JISコードをずらして配置した、Windows等で広く使われた日本語文字コード
Shift_JIS(シフトジス)とは、JISコードの文字番号を別の値に「ずらして(shift)」配置し直した日本語文字コードです。JIS X 0208の漢字を、ASCIIの1バイト文字とぶつからない空き番号に再配置することで、両者を1つの文章の中で自然に混ぜられるようにしました。
身近な例で言うと、満員の駐車場で、空いている区画に車をずらして停めるのに似ています。ASCII(英数字)がすでに使っている番号を避け、漢字を空いている番号にずらして停める──だから名前に「シフト(ずらし)」が付いています。
Shift_JISは特にWindowsやガラケーなどPCの日本語環境で長年の標準として使われ、多くの日本語ファイル・ソフトで採用されてきました。上の図解では、どのバイト値がASCII用・第1バイト用・第2バイト用に割り当てられているかをまとめています。
Shift_JISの設計で最も巧妙なのが「2バイト文字の各バイトを、制御コードや一部のASCIIとぶつからない位置に配置した」点です。これにより、特別な切り替え記号(エスケープ)なしで1バイト文字と2バイト文字を混在させられます。
具体的な工夫は次のとおりです。
・第1バイト:0x81〜0x9F と 0xE0〜0xEF 付近を使う。これはASCII(0x00〜0x7F)が使わない領域なので、見ただけで「2バイト文字の始まり」と分かる
・第2バイト:0x40〜0x7E と 0x80〜0xFC を使い、制御コード領域(0x00〜0x1F)を避ける
・半角カナ:0xA1〜0xDF に1バイトのまま残す(JIS X 0201と同じ)
なぜ制御コード領域を避けるのかというと、当時のソフトやプリンタが 0x00〜0x1F を「特別な命令」として解釈してしまうからです。もし漢字の一部にこの値が混ざると、改行や画面クリアなどの誤動作を起こします。Shift_JISはこの危険な領域を巧みに避けることで、既存のシステムでもそのまま日本語を扱えるようにしました。
ただし注意点として、第2バイトに「\」や「[」などASCII記号と同じ値が現れることがあります。これがプログラムで「ダメ文字(5C問題)」と呼ばれる文字化けの原因になります。この欠点は、後述のEUC-JPやUTF-8と対比すると理解しやすくなります。

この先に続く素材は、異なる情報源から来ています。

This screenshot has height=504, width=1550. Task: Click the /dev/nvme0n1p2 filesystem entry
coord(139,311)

Shift_JISは、長らくWindowsパソコンやガラケーなどPC・組み込み機器の日本語環境で標準的に使われてきた文字コードです。Windowsの「メモ帳」で日本語を保存すると、かつては既定でShift_JIS(厳密にはその拡張のCP932)が使われていました。

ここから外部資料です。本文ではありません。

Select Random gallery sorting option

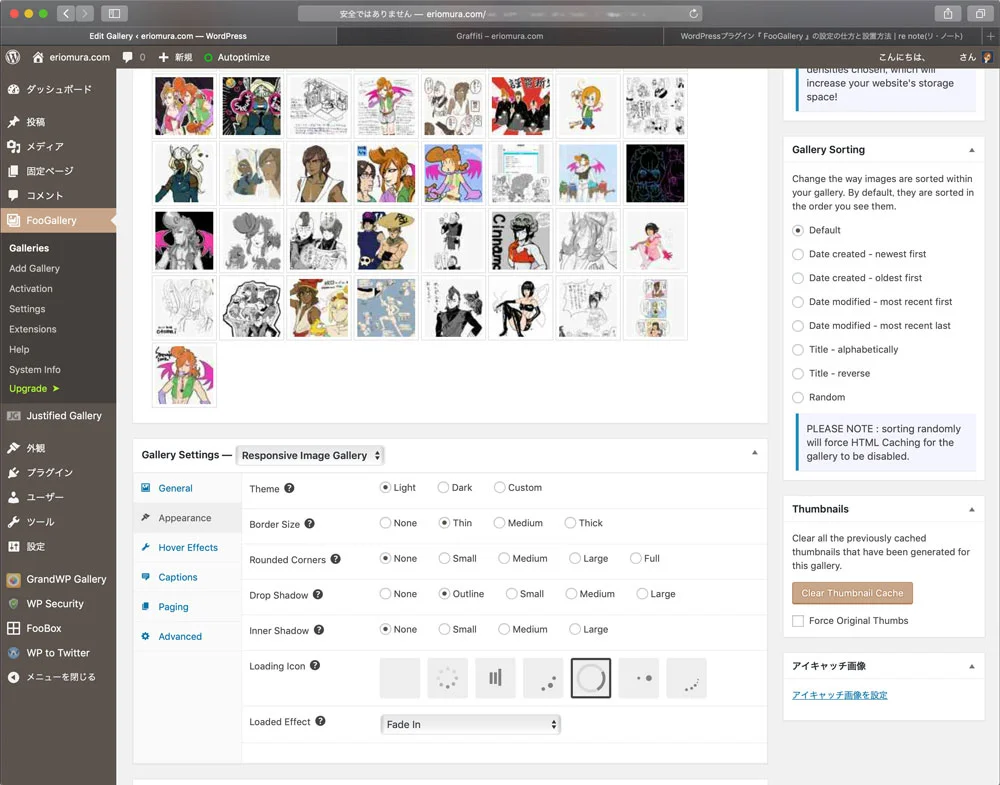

同じ日本語でも、システムによって使われる文字コードに傾向がありました。
・Shift_JIS:Windows・古い携帯電話・多くのPCアプリ
・EUC-JP:UNIX系のサーバーやワークステーション
・JISコード(ISO-2022-JP):電子メール
このように環境ごとにコードが異なったため、ファイルをやり取りすると文字化けが起きやすいという問題がありました。
現在は世界中の文字を1つで扱えるUnicode(UTF-8)への移行が進み、Web・スマホ・新しいアプリではUTF-8が標準です。それでも古いシステムやファイル、CSVデータなどでShift_JISが残っているため、文字化けを直す場面で知識が役立ちます。文字コードは「Shift_JIS=Windows系」「EUC=UNIX系」「ISO-2022-JP=メール」「現在はUTF-8が主流」という対応で整理しておくとよいでしょう。